## What you need to do
Each entry must appear again exactly as it does in the source.

## Data in this exercise
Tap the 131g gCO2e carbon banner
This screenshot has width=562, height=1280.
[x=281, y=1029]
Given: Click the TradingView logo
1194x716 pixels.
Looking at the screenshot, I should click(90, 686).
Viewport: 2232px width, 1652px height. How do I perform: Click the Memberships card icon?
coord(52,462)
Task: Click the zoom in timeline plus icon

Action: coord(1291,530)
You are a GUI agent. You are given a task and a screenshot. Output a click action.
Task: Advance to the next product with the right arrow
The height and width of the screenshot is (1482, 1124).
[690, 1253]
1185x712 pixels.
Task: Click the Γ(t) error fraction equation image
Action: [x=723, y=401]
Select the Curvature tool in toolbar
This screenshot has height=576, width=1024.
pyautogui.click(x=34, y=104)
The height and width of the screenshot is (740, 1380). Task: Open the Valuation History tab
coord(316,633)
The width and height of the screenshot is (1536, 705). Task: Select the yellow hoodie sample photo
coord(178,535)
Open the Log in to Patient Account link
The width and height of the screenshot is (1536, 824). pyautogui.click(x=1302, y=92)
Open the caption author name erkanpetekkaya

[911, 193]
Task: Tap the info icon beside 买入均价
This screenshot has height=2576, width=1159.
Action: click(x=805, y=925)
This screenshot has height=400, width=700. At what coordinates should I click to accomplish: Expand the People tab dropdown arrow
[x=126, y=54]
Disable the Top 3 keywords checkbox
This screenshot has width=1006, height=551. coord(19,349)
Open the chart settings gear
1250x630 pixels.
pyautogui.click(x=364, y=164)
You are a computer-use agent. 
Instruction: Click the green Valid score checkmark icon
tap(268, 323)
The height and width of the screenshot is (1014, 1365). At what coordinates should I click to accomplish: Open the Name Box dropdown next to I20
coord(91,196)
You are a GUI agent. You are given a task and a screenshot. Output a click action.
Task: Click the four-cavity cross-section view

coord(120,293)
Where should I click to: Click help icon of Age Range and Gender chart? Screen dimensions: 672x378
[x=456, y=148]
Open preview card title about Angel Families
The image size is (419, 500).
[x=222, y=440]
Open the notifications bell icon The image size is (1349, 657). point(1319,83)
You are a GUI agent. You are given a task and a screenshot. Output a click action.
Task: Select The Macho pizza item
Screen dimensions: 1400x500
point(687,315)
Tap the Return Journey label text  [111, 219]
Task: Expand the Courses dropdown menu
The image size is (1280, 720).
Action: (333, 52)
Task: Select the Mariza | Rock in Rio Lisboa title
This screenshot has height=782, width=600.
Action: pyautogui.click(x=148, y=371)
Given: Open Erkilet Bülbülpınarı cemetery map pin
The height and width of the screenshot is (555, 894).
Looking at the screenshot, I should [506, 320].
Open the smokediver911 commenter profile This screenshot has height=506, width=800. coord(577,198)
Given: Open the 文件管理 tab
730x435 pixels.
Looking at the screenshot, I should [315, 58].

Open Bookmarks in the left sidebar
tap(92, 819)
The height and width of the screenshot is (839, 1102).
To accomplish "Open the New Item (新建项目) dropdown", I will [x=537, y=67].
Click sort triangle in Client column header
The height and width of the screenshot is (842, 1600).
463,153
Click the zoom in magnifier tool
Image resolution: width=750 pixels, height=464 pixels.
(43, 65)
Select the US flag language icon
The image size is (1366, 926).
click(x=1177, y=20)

## Answer box
Tap the 131g gCO2e carbon banner
This screenshot has width=562, height=1280.
[x=281, y=1029]
Given: Click the TradingView logo
1194x716 pixels.
Looking at the screenshot, I should click(90, 686).
Viewport: 2232px width, 1652px height. How do I perform: Click the Memberships card icon?
coord(52,462)
Task: Click the zoom in timeline plus icon

Action: coord(1291,530)
You are a GUI agent. You are given a task and a screenshot. Output a click action.
Task: Advance to the next product with the right arrow
The height and width of the screenshot is (1482, 1124).
[690, 1253]
1185x712 pixels.
Task: Click the Γ(t) error fraction equation image
Action: [x=723, y=401]
Select the Curvature tool in toolbar
This screenshot has height=576, width=1024.
pyautogui.click(x=34, y=104)
The height and width of the screenshot is (740, 1380). Task: Open the Valuation History tab
coord(316,633)
The width and height of the screenshot is (1536, 705). Task: Select the yellow hoodie sample photo
coord(178,535)
Open the Log in to Patient Account link
The width and height of the screenshot is (1536, 824). pyautogui.click(x=1302, y=92)
Open the caption author name erkanpetekkaya

[911, 193]
Task: Tap the info icon beside 买入均价
This screenshot has height=2576, width=1159.
Action: click(x=805, y=925)
This screenshot has height=400, width=700. At what coordinates should I click to accomplish: Expand the People tab dropdown arrow
[x=126, y=54]
Disable the Top 3 keywords checkbox
This screenshot has width=1006, height=551. coord(19,349)
Open the chart settings gear
1250x630 pixels.
pyautogui.click(x=364, y=164)
You are a computer-use agent. 
Instruction: Click the green Valid score checkmark icon
tap(268, 323)
The height and width of the screenshot is (1014, 1365). At what coordinates should I click to accomplish: Open the Name Box dropdown next to I20
coord(91,196)
You are a GUI agent. You are given a task and a screenshot. Output a click action.
Task: Click the four-cavity cross-section view

coord(120,293)
Where should I click to: Click help icon of Age Range and Gender chart? Screen dimensions: 672x378
[x=456, y=148]
Open preview card title about Angel Families
The image size is (419, 500).
[x=222, y=440]
Open the notifications bell icon The image size is (1349, 657). point(1319,83)
You are a GUI agent. You are given a task and a screenshot. Output a click action.
Task: Select The Macho pizza item
Screen dimensions: 1400x500
point(687,315)
Tap the Return Journey label text  [111, 219]
Task: Expand the Courses dropdown menu
The image size is (1280, 720).
Action: (333, 52)
Task: Select the Mariza | Rock in Rio Lisboa title
This screenshot has height=782, width=600.
Action: pyautogui.click(x=148, y=371)
Given: Open Erkilet Bülbülpınarı cemetery map pin
The height and width of the screenshot is (555, 894).
Looking at the screenshot, I should [506, 320].
Open the smokediver911 commenter profile This screenshot has height=506, width=800. coord(577,198)
Given: Open the 文件管理 tab
730x435 pixels.
Looking at the screenshot, I should [315, 58].

Open Bookmarks in the left sidebar
tap(92, 819)
The height and width of the screenshot is (839, 1102).
To accomplish "Open the New Item (新建项目) dropdown", I will [x=537, y=67].
Click sort triangle in Client column header
The height and width of the screenshot is (842, 1600).
463,153
Click the zoom in magnifier tool
Image resolution: width=750 pixels, height=464 pixels.
(43, 65)
Select the US flag language icon
The image size is (1366, 926).
click(x=1177, y=20)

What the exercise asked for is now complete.